3) The FTC (in the US) and other regulatory institutions that would need to verify and approve the use of the users data to train the model, and approve the use of the model.

### Objectives

- The final machine learning model should provide at least 80% of fraud detection accuracy.
- A feature egineering and training pipeline should be used to provide future training of the model.
- An application that allows a user to enter a dummy transaction and verify its authenticity.

### Preparation Steps

1) Identify a public credit card transaction dataset suitable for an Exploratory Data Analysis, that allows the clear and easy identification of each column's information.

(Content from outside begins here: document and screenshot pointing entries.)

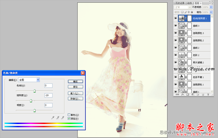Open the 编辑 全图 dropdown
218x138 pixels.
point(38,80)
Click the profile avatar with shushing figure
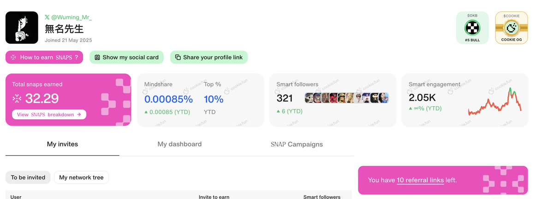This screenshot has width=553, height=199. [x=22, y=28]
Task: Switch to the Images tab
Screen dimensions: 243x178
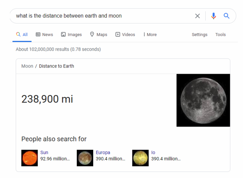Action: click(x=71, y=34)
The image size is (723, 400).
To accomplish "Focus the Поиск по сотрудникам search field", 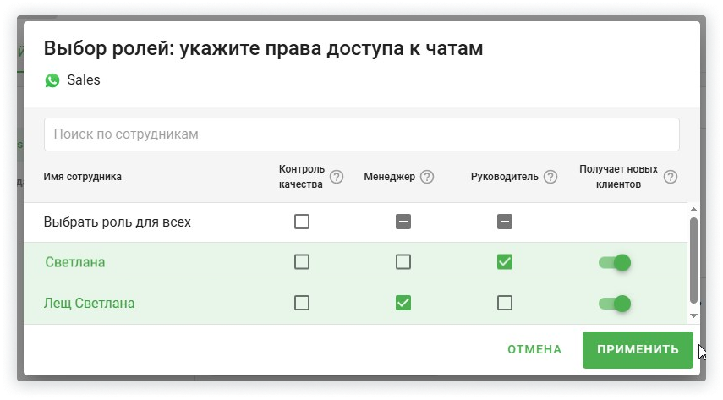I will tap(361, 134).
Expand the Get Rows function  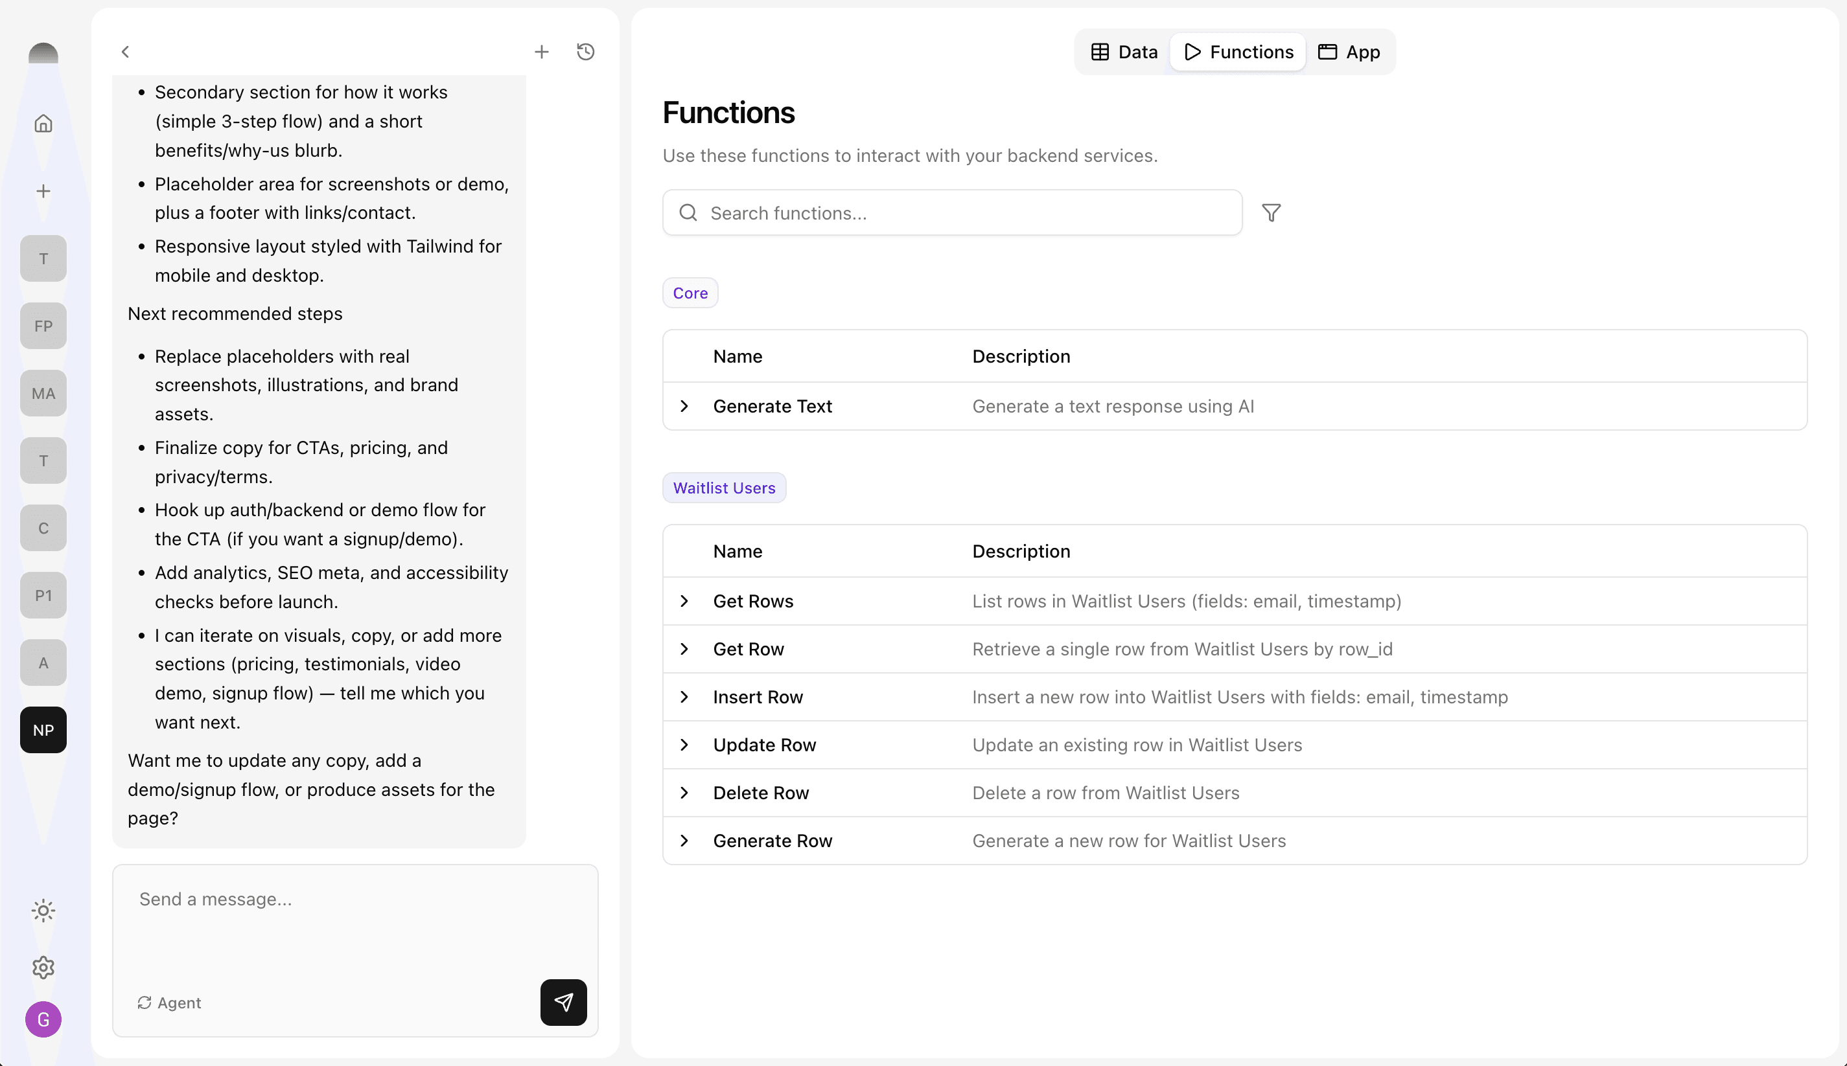tap(684, 601)
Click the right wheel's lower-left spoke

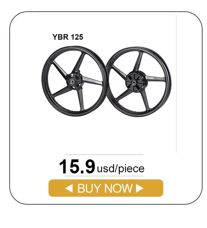[123, 96]

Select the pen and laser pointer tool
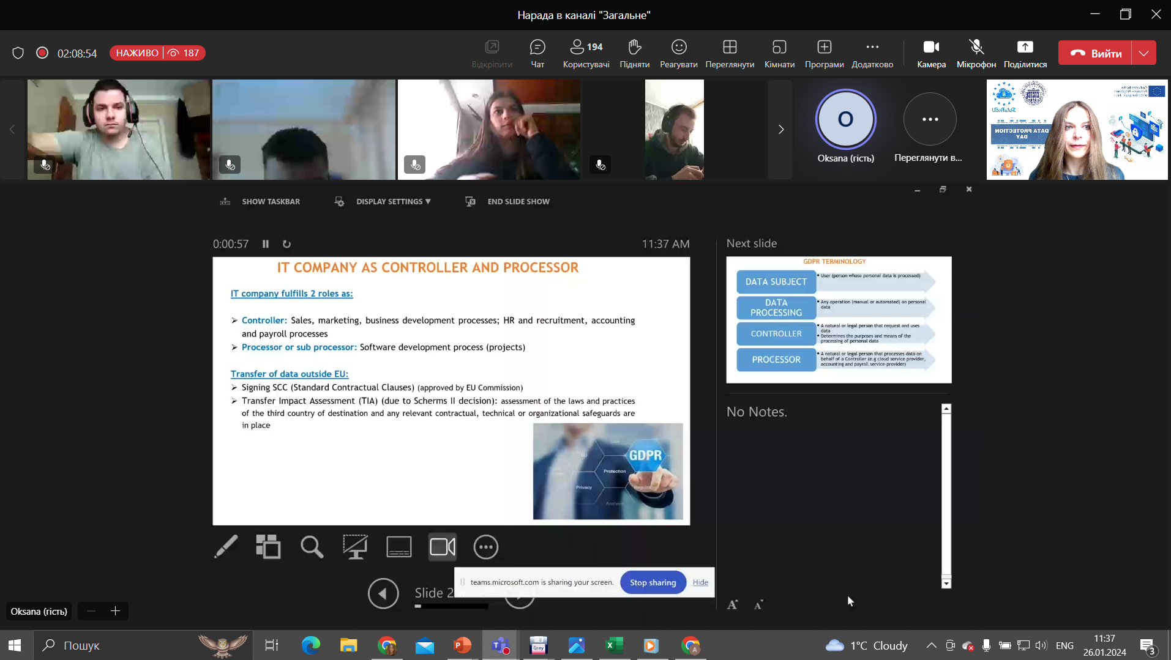tap(226, 547)
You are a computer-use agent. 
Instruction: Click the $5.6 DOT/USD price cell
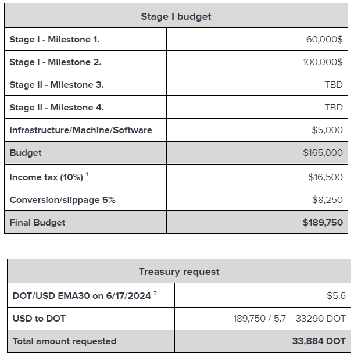335,295
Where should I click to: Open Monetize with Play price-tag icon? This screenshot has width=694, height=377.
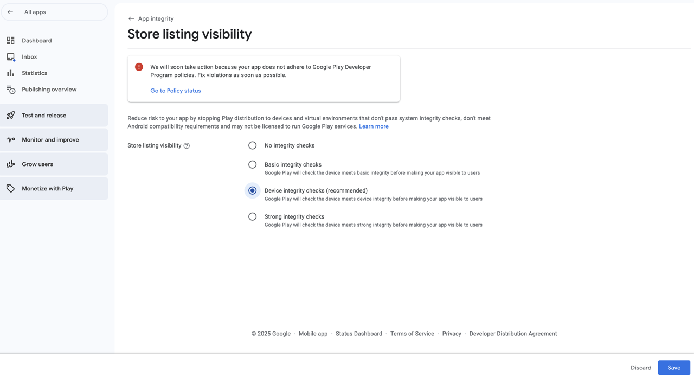[x=10, y=188]
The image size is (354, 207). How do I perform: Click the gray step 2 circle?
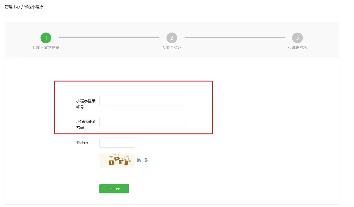172,38
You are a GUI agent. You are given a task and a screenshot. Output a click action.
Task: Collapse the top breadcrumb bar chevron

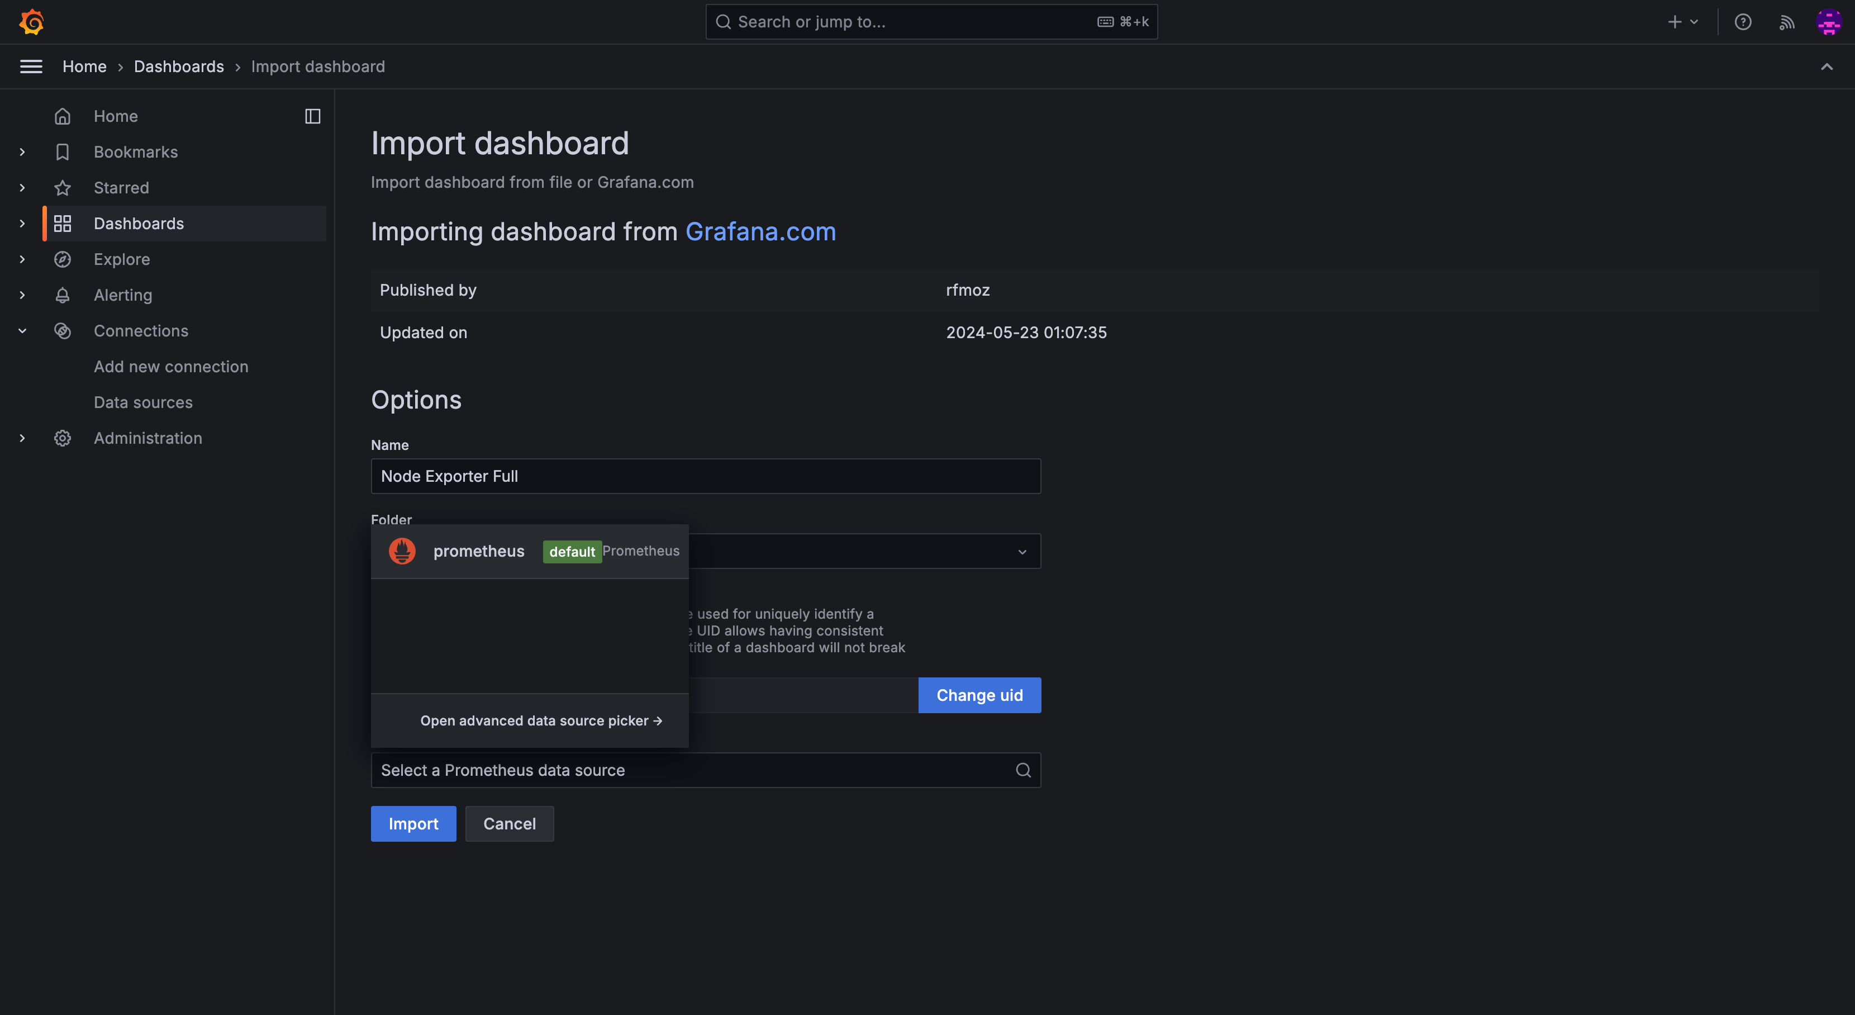(x=1827, y=66)
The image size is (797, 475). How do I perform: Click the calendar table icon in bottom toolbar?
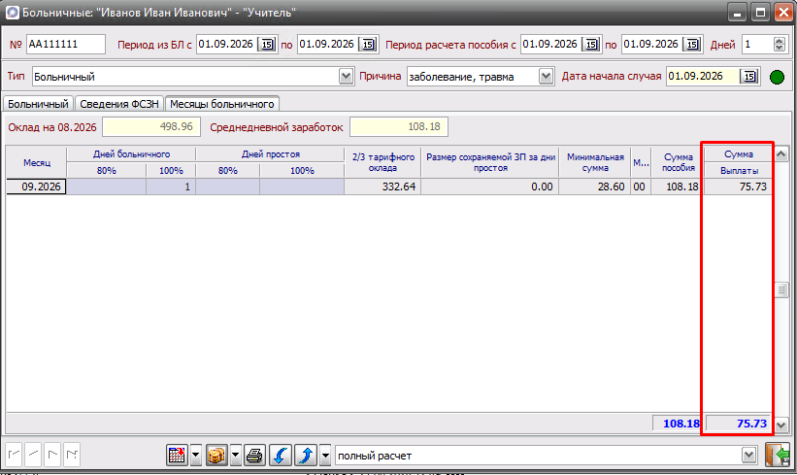(x=177, y=455)
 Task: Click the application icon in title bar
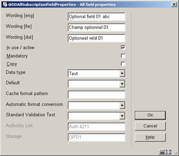(x=5, y=4)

Some datasets provided in Kaggle contain columns that were already scaled or processed using PCA analysis, and therefore are not useful for this project's goals.
2) Research the different machine learning models that are best suited for detecting fraudulent credit card transactions.
3) Select a suitable online platform to deploy the machine learning model that is free to use.

### Dataset

- We will use the [Credit Card Transactions Kaggle Dataset](https://www.kaggle.com/datasets/ealtman2019/credit-card-transactions), because it contains a good amount of data to work with, and its columns are easy to identify and work with because they are not scaled or processed in any way.
- The dataset contains the following columns:
    1) 'User': An ID of the user.
    2) 'Card': An ID for the user's card, some users have multiple cards.
    3) 'Year', 'Month', 'Day', 'Time': The timestamp of the transaction. 
    4) 'Amount': The amount of the transaction.
    5) 'Use Chip': 'Swipe Transaction' if a physical card was used to perform the transaction, or 'Online Transaction' if the transaction was performed online.
    6) 'Merchant Name': The name of the store where the transaction was made.
    7) 'Merchant City', 'Merchant State', 'Zip': The store's location.
    8) 'MCC': The [Merchant Category Code](https://www.investopedia.com/terms/m/merchant-category-codes-mcc.asp).
    9) 'Errors?': Any error(s) during the transaction, eg. 'Insufficient Balance', 'Technical Glitch', etc.
    10) 'Is Fraud?: A label indicating if the transaction was fraudulent or not.

### Deployment Plan

- We will use Streamlit to host the user application and trained machine learning model to test dummy transactions.
- We will use MLFlow to register and monitor the model.
- We will use BentoML to intake the trained model and deploy it.